Showing unit properties with systemctl exposes the exact state, paths, dependencies, and normalized settings that systemd currently has loaded for a unit. That is the cleaner check when a status screen looks roughly right but a script, override, timer, or dependency question needs exact fields instead of a formatted summary.

Current upstream systemctl documentation describes show as the computer-parsable property view for units, jobs, or the manager itself. Many returned fields are lower-level or runtime-normalized forms of unit-file settings, and empty properties stay hidden until --all is added.

Run the command on the host that owns the target manager, add sudo only when the environment restricts access to the unit details, and use systemctl --user show for per-user units. Running systemctl show without a unit name prints manager properties instead of unit properties, and time settings appear with the ...USec suffix because systemd normalizes them internally.

Steps to show systemd unit properties using systemctl:

  1. Open a terminal session on the Linux host that runs the target systemd manager.

    Use the exact unit name, including the suffix such as .service, .socket, .timer, or .target. The canonical unit name is clearer than an alias in notes, scripts, and monitoring checks.

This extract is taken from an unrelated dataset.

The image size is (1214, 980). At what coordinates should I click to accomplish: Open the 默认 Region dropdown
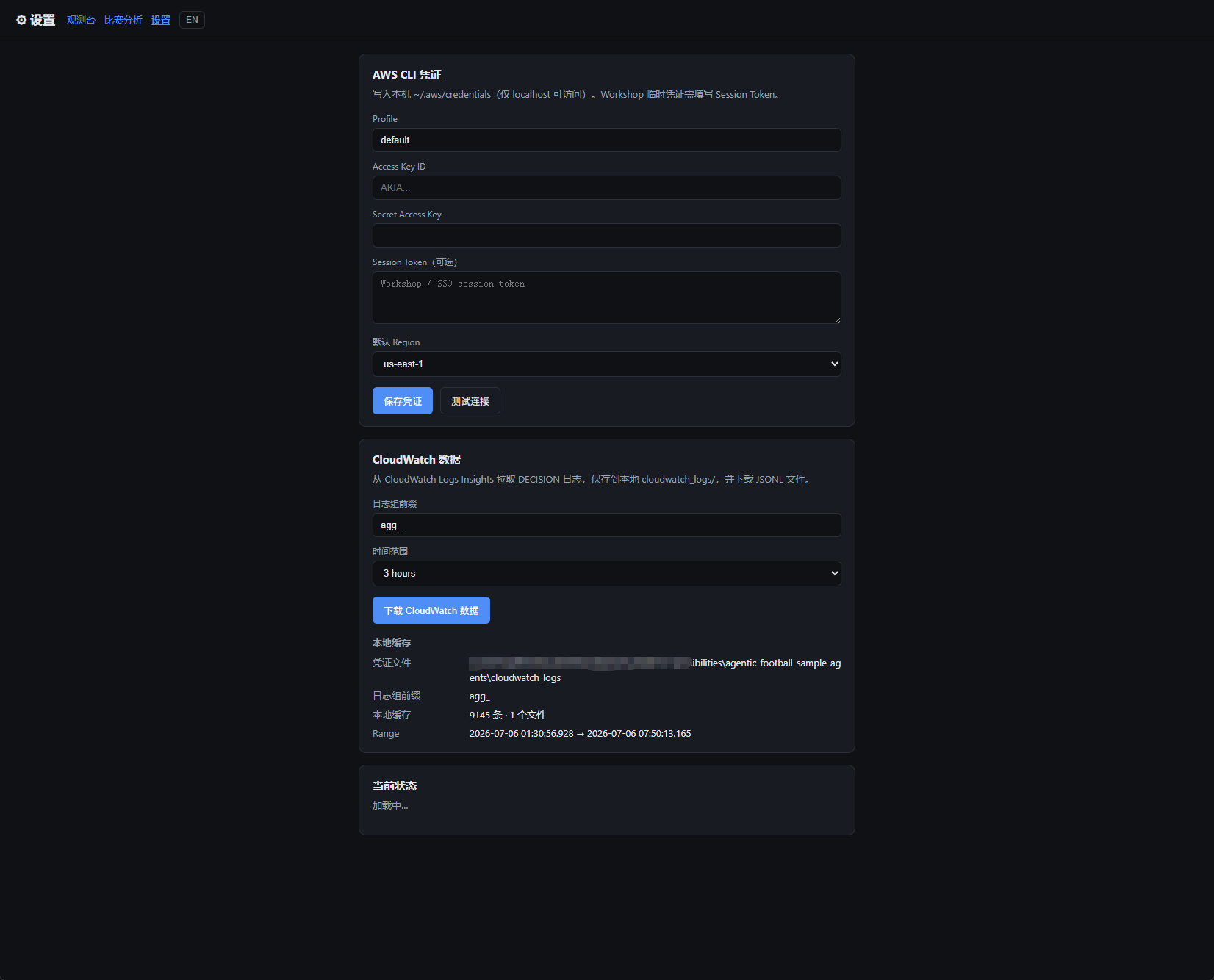tap(606, 364)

  2. Print the full normalized property set when the goal is to inspect everything systemd currently has loaded for that unit.
    $ systemctl show systemd-journald.service
    Type=notify
    ExitType=main
    Restart=always
    RestartMode=normal
    NotifyAccess=main
    RestartUSec=0
    RestartSteps=0
    RestartMaxDelayUSec=infinity
    RestartUSecNext=0
    TimeoutStartUSec=1min 30s
    TimeoutStopUSec=1min 30s
    ##### snipped #####
    Id=systemd-journald.service
    Requires=systemd-journald.socket system.slice
    LoadState=loaded
    ActiveState=active
    SubState=running
    FragmentPath=/usr/lib/systemd/system/systemd-journald.service
    UnitFileState=static

    The full property set can be very long. Use systemctl status when a shorter human-readable summary is easier to scan.

  3. Limit the output to the fields that answer the current state question.
    $ systemctl show -p Id -p LoadState -p ActiveState -p SubState -p UnitFileState systemd-journald.service
    Id=systemd-journald.service
    LoadState=loaded
    ActiveState=active
    SubState=running
    UnitFileState=static

    LoadState shows whether systemd loaded the unit definition, ActiveState and SubState show the runtime state, and UnitFileState shows the enablement state. A value such as static is normal for units without install symlinks.

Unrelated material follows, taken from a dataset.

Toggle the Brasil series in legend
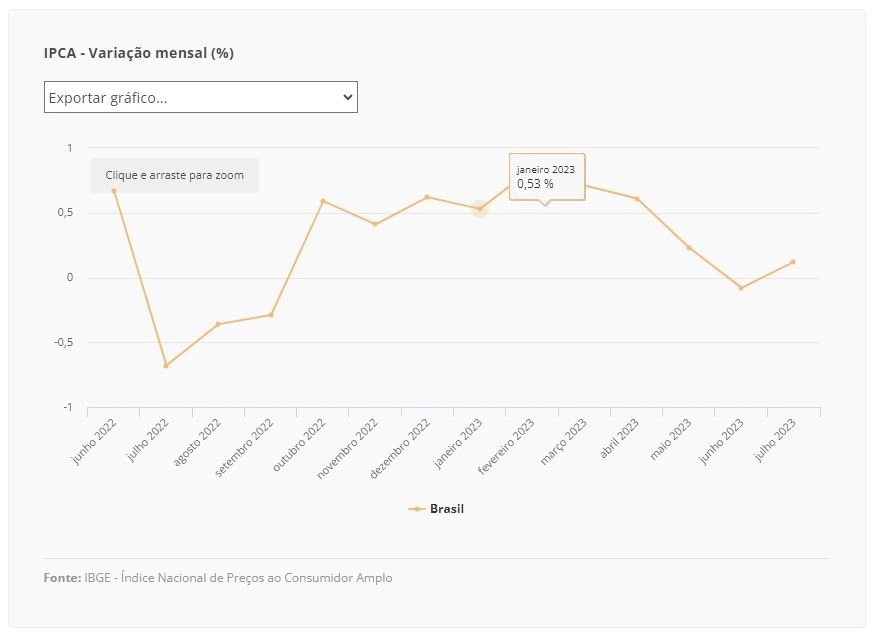Viewport: 874px width, 634px height. 436,509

  4. Return only the property value when the result is feeding a shell condition, monitoring check, or another command.
    $ systemctl show -p ActiveState --value systemd-journald.service
    active

    --value avoids having to strip the NAME= prefix in scripts.

  5. Keep empty properties visible when the absence of a setting is the answer.
    $ systemctl show --all -p OnFailure -p SourcePath systemd-journald.service
    OnFailure=
    SourcePath=

    Without --all, optional blank properties can disappear from the output. That matters when checking whether a failure action, source path, alias, or another field is really unset.

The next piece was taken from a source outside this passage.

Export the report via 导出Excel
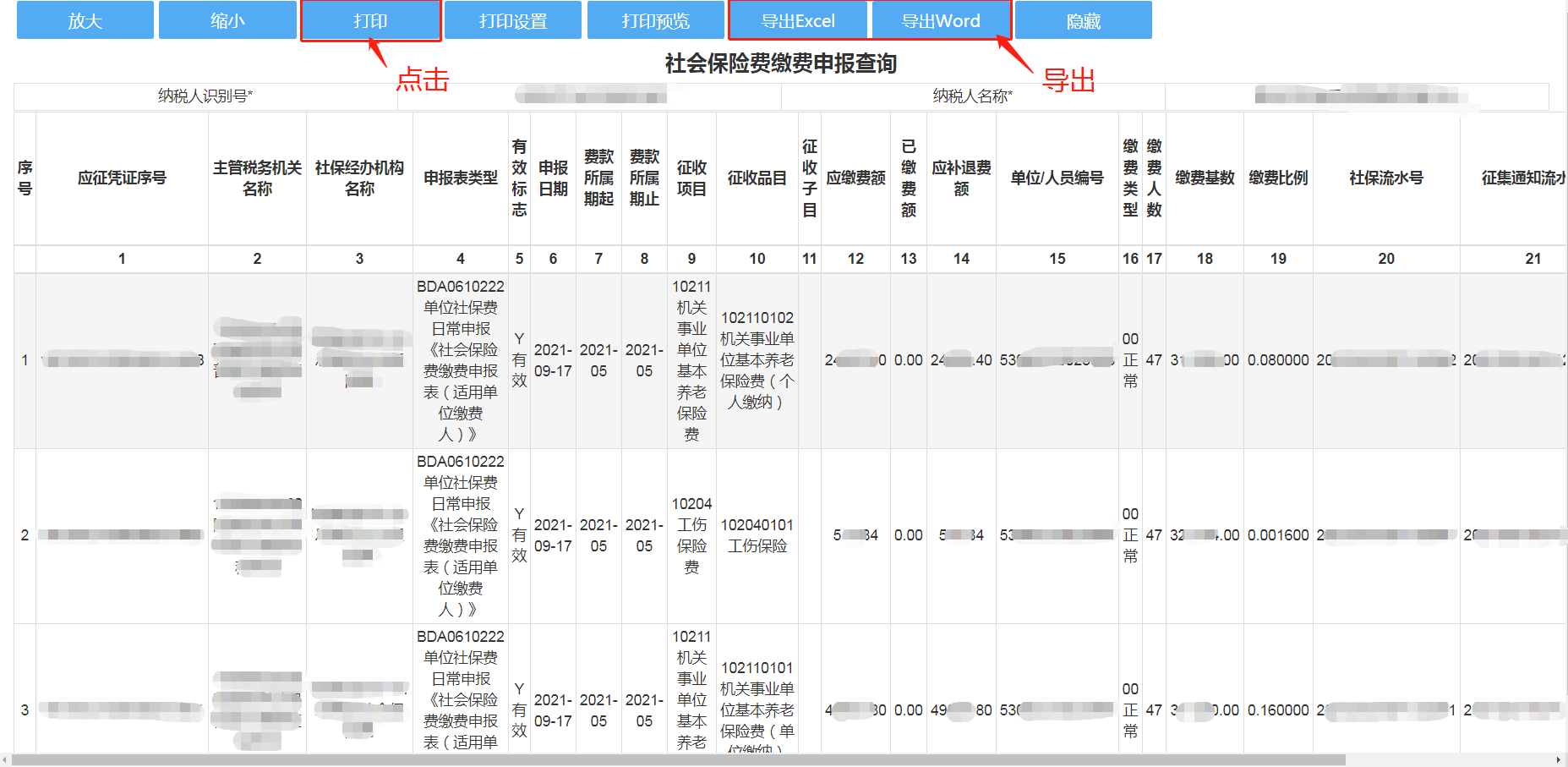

  6. Read the path and relationship properties when the question is where the unit came from or what other units are tied to it.
    $ systemctl show -p FragmentPath -p Requires -p After -p TriggeredBy systemd-journald.service
    Requires=systemd-journald.socket system.slice
    After=syslog.socket system.slice -.mount systemd-journald-dev-log.socket systemd-journald-audit.socket systemd-journald.socket
    TriggeredBy=systemd-journald-dev-log.socket systemd-journald-audit.socket systemd-journald.socket
    FragmentPath=/usr/lib/systemd/system/systemd-journald.service

    These fields show the relationships and on-disk fragment that the running manager currently has loaded, including automatic dependencies that might not appear as literal lines in the unit file.

  7. Compare the runtime property view with the backing files on disk when a merged directive needs to be traced back to the fragment or a drop-in.
    $ systemctl cat systemd-journald.service
    # /usr/lib/systemd/system/systemd-journald.service
    #  SPDX-License-Identifier: LGPL-2.1-or-later
    #
    ##### snipped #####
    
    [Unit]
    Description=Journal Service
    Documentation=man:systemd-journald.service(8) man:journald.conf(5)
    DefaultDependencies=no
    Requires=systemd-journald.socket
    After=systemd-journald.socket systemd-journald-dev-log.socket systemd-journald-audit.socket syslog.socket
    Before=sysinit.target
    ##### snipped #####
    
    # /usr/lib/systemd/system/systemd-journald.service.d/nice.conf
    [Service]
    Nice=-1

    systemctl cat shows the fragment and drop-ins as they exist on disk, while systemctl show shows the normalized properties that the running manager is using. Check both views when a recent manual edit has not been followed by systemctl daemon-reload yet.